На той стороне - Добрынина Елена 4 стр.


Аня замотала головой. Ерунда какая-то. Если бы она не пропустила свою станцию и не уехала на смежную ветку, она бы никогда не опоздала в центр. Тогда заряда телефона бы хватило на звонок Владу. И она бы не пришла в странное кафе, не пила бы загадочного капучино, который, как там, «делает невидимое видимым», и никогда бы не ночевала в странной квартире.

Аня хотела сказать всё это, открыла, было, рот, но Порфирий Игоревич сделал останавливающий жест рукой, и она смолкла. Не смогла высказать всё, что думает. Слова застряли где-то в горле.

 Прежде чем рассказать вам, душа моя обо всём, послушайте одну историю, которая приключилась совсем давно. Она не относится к связанным с вами событиям, но возможно, даст вам понимание того, что происходит сейчас.


Глава 10. Проклятие старой цыганки

1862г. от Р.Х., август, Орловская губерния

Восьмилетний мальчик смотрел в окно. Там, за прудом, раскинувшимся прямо перед усадьбой, под голубым летним небом шумел яблоневый сад. Ещё дальше, за ним притаились кусты смородины и малины.

Мальчику хотелось только одного убежать туда, в заросли ягоды и, лёжа в теньке под кустами, любоваться небосводом. По небу плыли облака большие и маленькие: тонкие и прозрачные, как маменькина кружевная вуаль, в которой она обычно бывала на воскресной службе, или же наоборот белые и тяжелые, словно помадка на пасхальном куличе. Наблюдать за облаками для юного барчука было любимым занятием, конечно, не считая занятий музыкой.
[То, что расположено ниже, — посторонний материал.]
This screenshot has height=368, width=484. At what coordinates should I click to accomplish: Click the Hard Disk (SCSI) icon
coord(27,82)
Музыку мальчик обожал и надо сказать, Господь не обделил его талантом слышать музыку во всем: от ласкового шёпота ветра до оглушающего колокольного звона, доносящегося по праздникам с усадебной колокольни. Все звуки этого мира звучали для него волшебной музыкой. У юного Порфиши был идеальный слух, да и играл на инструменте он виртуозно, чем приводил в восторг множество гостей в их доме. Маменька и отец гордились им и называли не иначе как юное дарование. Порфирий был младшим сыном графа Терепова, и потому мог со всей страстью отдаться обучению музыке, которую он так любил. На военную службу был записан его старший брат Алексей и Порфирий спокойно мог получить то образование, которое ему бы хотелось. И надо сказать, в семье Тереповых никто не сомневался, какой стезей пойдёт младший отпрыск. Всем всё было понятно.
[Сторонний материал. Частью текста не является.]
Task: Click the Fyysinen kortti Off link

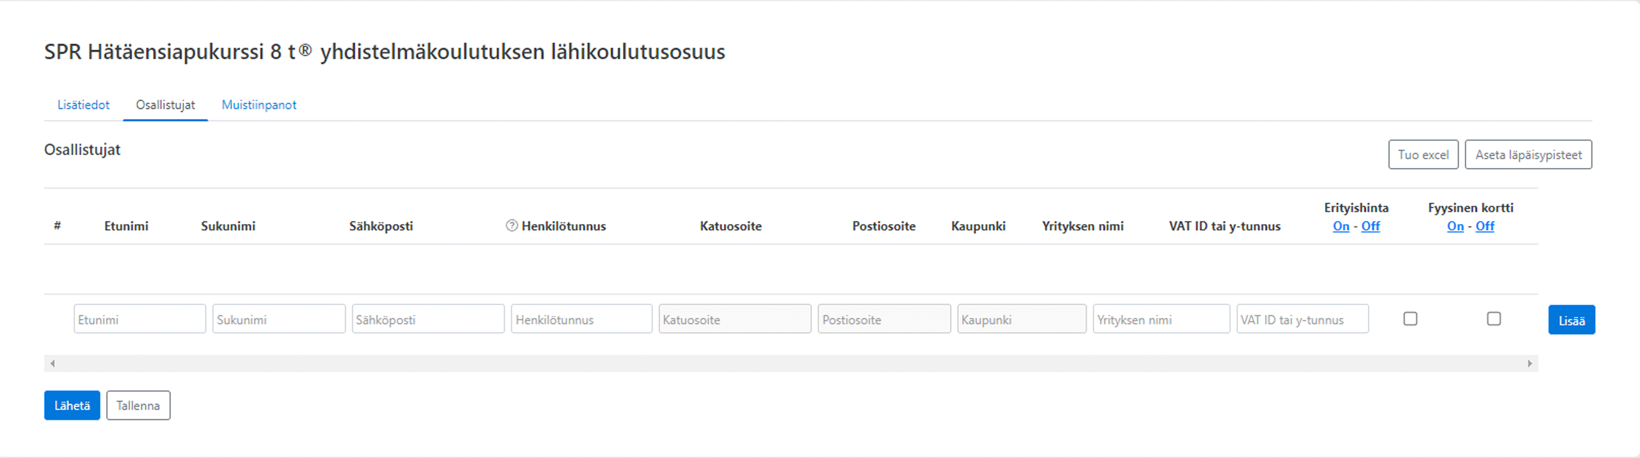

Уставившись в раскрытое окно, Порфирий любовался небесами. В них тоже была своя музыка шумели травы в поле; девки, собирающие смородину, пели что-то заунывное, печальное и мощное. В деревне, куда из усадьбы любил выбираться Порфиша со старым кучером Лукой, он часто слышал эти песни страдания. Знойный август выдался в этом году. Часто после жаркого дня на пышущую зноем землю обрушивались целые потоки дождя. Дорога никак не сохла. А папенька давно собирался в город нужно было решать дела с поступлением Алексея в военное училище и заодно узнать, какую цену в этот год дают за зерно.
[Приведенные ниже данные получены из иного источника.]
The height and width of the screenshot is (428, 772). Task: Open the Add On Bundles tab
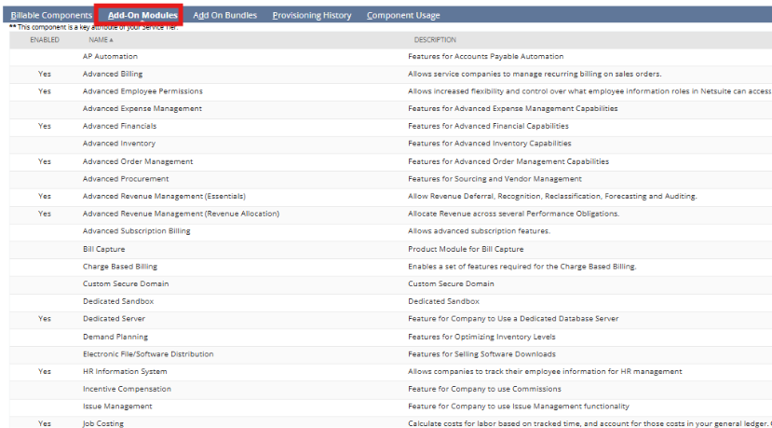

Отец Порфирия, Георгий Львович Терепов прочно осел в деревне, в одном из уездов Орловской губернии. Он мог смело жить и в Петербурге, давать балы и крутиться в обществе, но к 45 годам вдруг проснулся в нём интерес к земле, сельскому хозяйству и крестьянскому труду. Даже «хождением в народ» интересовался Георгий Львович, но все-таки надевать лапти и шататься по крестьянским избам графу не пристало. А потому он просто открыл школу для крестьянских ребятишек. Платил сверхурочно учителям своих детей и те, кто легко, кто не очень, соглашались на такую барскую причуду. Иногда учителя брали Порфирия с собой, и тогда юный граф, одетый нянькой Настасьей попроще, приходил в трапезную сельской церкви и старательно изучал материки, считал и выводил заточенным пером аз, буки, веди.

Часто он играл сельским детям на фортепиано, которое пылилось в углу трапезной. Оно давно рассохлось и было расстроено, совсем не такое, как стояло в их малой голубой гостиной. Оно выдавало ужасные звуки, которые били по ушам барчуку с идеальным слухом. Но Порфирий мужественно ходил в трапезную каждый раз, когда учитель звал его на совместный урок, чтобы в случае надобности сыграть крестьянским детям.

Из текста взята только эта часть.